Again, this is how movies work. Imagine watching a movie of a ball crossing the screen. There ain't no one ball that persists over time. There are a series of distinct ball images being projected at 24 frames/second which gives the illusion of a single ball traveling across the screen. Ain't no ball.  Nope.  Your mind created it.  

And here's the crazy part. You can even know that your brain is creating the illusion of a single persisting ball going across the screen but you still won't be able to shake the illusion. You aren't able to see the 24 distinct ball images/second.  Our brain constructs an image then we perceive what our brain constructs. We don't perceive "raw" reality.  Our brain has a bias towards attributing spacio-temporal unity to series of like objects coming in and out of existence.  We can't make the distinction even if we wanted to.

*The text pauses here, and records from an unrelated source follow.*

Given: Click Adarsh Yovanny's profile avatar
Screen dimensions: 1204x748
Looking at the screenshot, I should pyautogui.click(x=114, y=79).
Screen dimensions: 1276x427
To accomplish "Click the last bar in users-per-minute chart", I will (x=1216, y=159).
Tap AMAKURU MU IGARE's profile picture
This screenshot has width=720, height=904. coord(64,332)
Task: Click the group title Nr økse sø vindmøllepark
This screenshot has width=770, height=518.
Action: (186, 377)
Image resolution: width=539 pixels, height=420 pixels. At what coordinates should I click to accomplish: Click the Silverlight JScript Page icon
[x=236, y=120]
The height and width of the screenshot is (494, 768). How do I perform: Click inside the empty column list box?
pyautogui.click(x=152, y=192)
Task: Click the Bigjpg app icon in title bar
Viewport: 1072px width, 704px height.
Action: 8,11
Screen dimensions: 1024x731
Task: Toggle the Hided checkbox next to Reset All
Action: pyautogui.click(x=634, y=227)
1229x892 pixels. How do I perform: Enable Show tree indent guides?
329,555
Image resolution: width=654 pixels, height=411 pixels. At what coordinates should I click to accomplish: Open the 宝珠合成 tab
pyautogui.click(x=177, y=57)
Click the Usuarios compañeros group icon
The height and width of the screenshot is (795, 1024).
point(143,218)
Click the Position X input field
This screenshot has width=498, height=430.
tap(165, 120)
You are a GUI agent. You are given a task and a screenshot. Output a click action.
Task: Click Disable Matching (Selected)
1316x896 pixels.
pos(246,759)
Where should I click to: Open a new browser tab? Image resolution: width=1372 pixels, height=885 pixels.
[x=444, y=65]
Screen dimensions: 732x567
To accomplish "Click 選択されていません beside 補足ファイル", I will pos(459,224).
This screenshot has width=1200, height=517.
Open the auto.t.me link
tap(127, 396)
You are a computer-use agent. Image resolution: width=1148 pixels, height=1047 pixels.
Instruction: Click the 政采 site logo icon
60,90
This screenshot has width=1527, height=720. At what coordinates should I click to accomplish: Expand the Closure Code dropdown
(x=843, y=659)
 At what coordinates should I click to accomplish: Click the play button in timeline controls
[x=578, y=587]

But wait! There's more! If a series of objects are coming in and out of existence across a screen at the right speeds, when they temporarily go behind a bar and come out in the same trajectory, we'll attribute spacio-temporal unity even if their shape and color get changed on the exit.  For example, a series of squares rapidly come in and out of existence across the screen giving the illusion of a single square moving across the screen. When that square goes behind a bar and comes out with a different shape and color, we still think of it as the same object so long as it follows the trajectory of the previous sequence of squares. Our brain causes spacio-temporal continuity to trump property change! But how is the new object the same object as the square if it isn't a square anymore? Saying the red crunchy apple and the brown rotten apple are two different objects isn't sounding so crazy after all...

The Bottom Line
Our perceptions are consistent with competing metaphysical theories. We can be biased toward one theory based on the contingent way human brains happen to work.  Our brains force one interpretation on the raw data that is sometimes inconsistent with the way we know it to actually be.  However, even when we know that something isn't as we perceive it, we still can't help but perceive it a certain way. Even if you wanted to perceive a movie as a series of still frames, you couldn't do it because of your brain architecture. Your brain processes the data and constructs an image that you perceive. What you perceive isn't "raw" reality but an interpretation that your brain constructs.